This is a single line of code. Yet, it generates a thousand flip-flops! So the ratio of lines-of-code to synthesized area can easily be quite large. But on the flipside, this allows writing FIR filters very intuitively:

output[T] = a[T] * input[T] + b[T] * input[T-1] + c[T] * input[T-2];

Above we defined a module. But what might using that module look like? Well, everything is an expression, so it might look like:

module main(
    clock clk,
    bit rst,
) -> (
    bit servo_output,
);

  bits[27:0] position;

  position[T] = position[T-1] + 1;
  servo_output[T] = servo(clk, rst, position[T][27:20]);

endmodule

if we wanted the position to ramp up and wrap around after ~268 million cycles.
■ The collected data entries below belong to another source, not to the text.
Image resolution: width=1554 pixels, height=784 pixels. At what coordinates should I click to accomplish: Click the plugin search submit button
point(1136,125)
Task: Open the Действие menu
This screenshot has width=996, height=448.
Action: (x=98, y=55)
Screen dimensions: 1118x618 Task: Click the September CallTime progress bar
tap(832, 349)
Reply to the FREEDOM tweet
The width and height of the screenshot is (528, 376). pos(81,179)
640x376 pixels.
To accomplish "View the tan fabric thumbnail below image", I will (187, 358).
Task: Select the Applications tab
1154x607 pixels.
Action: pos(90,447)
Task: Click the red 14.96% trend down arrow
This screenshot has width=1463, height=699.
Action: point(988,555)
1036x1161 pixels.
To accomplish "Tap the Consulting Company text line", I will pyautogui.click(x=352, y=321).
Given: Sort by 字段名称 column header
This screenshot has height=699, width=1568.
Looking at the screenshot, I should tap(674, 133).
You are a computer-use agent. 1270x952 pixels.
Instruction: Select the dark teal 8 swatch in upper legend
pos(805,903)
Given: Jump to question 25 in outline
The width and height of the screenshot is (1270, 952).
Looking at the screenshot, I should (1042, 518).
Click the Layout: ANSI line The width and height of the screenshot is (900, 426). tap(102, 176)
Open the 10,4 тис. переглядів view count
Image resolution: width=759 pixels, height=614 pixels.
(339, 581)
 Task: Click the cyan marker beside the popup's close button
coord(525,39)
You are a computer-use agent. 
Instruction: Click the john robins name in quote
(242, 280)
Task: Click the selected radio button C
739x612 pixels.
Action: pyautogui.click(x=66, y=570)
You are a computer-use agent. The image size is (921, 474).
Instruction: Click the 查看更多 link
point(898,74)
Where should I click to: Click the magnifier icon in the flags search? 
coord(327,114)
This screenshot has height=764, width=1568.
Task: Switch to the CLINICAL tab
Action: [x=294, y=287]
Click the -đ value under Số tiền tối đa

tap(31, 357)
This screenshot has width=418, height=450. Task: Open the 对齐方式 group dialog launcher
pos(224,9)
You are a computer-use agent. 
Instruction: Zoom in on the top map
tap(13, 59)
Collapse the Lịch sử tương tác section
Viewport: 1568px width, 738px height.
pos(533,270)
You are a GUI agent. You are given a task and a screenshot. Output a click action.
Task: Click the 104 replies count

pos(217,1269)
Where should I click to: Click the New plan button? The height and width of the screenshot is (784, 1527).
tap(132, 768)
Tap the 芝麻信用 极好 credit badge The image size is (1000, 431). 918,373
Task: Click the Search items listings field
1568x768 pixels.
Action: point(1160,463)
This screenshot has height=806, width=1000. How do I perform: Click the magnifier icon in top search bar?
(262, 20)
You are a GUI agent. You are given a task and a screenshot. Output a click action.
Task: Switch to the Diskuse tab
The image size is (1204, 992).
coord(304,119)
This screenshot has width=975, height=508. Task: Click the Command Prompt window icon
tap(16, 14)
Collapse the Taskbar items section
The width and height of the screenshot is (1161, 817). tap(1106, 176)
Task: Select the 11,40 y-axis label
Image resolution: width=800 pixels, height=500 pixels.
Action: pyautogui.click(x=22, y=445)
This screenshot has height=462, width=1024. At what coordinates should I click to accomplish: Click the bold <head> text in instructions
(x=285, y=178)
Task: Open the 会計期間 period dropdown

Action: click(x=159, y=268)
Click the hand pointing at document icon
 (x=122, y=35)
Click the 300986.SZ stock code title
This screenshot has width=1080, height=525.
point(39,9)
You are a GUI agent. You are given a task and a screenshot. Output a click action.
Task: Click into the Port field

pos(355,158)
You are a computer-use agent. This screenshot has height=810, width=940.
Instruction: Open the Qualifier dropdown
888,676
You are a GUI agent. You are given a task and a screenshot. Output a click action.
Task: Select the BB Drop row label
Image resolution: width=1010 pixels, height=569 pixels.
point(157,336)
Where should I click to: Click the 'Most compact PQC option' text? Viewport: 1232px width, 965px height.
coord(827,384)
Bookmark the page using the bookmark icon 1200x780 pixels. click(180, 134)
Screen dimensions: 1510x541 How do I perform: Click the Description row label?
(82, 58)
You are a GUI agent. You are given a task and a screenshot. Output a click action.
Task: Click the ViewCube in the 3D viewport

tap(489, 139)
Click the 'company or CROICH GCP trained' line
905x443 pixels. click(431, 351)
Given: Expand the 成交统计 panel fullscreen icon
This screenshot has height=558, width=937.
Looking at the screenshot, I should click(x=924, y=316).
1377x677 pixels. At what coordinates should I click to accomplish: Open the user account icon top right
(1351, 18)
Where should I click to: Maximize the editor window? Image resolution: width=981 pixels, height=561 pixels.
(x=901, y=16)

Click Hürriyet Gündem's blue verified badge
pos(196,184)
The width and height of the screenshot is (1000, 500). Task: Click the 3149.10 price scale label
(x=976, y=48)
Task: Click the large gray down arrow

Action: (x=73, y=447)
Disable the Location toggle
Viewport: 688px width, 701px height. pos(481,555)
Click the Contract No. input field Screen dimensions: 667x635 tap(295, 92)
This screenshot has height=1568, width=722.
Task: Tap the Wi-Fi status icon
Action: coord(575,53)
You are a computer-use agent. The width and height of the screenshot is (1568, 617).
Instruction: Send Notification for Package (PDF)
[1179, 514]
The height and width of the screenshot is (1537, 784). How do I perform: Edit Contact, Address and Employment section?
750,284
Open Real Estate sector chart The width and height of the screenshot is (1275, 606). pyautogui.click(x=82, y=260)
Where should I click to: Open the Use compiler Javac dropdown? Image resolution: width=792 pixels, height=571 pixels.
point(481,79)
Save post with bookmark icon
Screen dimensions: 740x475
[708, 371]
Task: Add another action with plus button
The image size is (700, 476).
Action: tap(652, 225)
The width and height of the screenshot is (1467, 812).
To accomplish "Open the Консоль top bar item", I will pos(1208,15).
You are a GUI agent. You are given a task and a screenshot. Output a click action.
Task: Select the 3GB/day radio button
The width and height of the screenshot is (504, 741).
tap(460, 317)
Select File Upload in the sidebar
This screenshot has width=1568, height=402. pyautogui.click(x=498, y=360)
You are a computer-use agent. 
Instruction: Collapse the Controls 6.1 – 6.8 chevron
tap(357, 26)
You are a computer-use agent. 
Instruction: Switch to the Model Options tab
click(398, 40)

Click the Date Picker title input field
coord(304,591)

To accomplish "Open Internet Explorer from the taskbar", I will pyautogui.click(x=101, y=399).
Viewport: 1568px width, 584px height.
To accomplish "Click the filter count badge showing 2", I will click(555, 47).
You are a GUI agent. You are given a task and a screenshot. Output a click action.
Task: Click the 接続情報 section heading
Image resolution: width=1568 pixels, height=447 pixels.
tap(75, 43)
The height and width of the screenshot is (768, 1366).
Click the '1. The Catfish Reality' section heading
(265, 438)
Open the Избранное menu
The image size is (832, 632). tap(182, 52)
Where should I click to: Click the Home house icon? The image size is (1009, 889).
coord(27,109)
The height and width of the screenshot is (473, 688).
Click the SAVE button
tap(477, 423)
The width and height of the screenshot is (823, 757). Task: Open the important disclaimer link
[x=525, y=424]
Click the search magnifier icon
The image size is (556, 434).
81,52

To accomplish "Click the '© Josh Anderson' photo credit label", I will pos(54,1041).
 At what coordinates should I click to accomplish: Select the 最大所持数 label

Of course, there’s a lot more to be defined to make a workable hardware description language, and a lot of trial and error along the way. For example, what’s the right way to handle state machines? How should multiple clock domains be handled? What about user-defined types - can a user define a struct like this?

struct my_struct {
  bits [7:0] counter;
  bit is_upcounting;
}

module update_mystruct(
  clock clk,
  bit rst,
  my_struct counter,
) -> (
  my_struct counter_out,
);

  counter_out[T].is_upcounter = if rst {
    0
  } else if counter[T] == 100 {
    0
  } else if counter[T].is_upcounter == 0 {
    1
  } else {
    counter[T].is_upcounter
  };

  counter_out[T].counter = if rst {
    0
  } else if counter[T].is_upcounter {
    counter[T].counter + 1
  } else {
    counter[T].counter - 1
  };

endmodule

// Usage:
bits[7:0] count;
my_struct foo;

foo[T] = update_mystruct(clk, rst, foo[T-1]);
count[T] = foo[T-1].counter;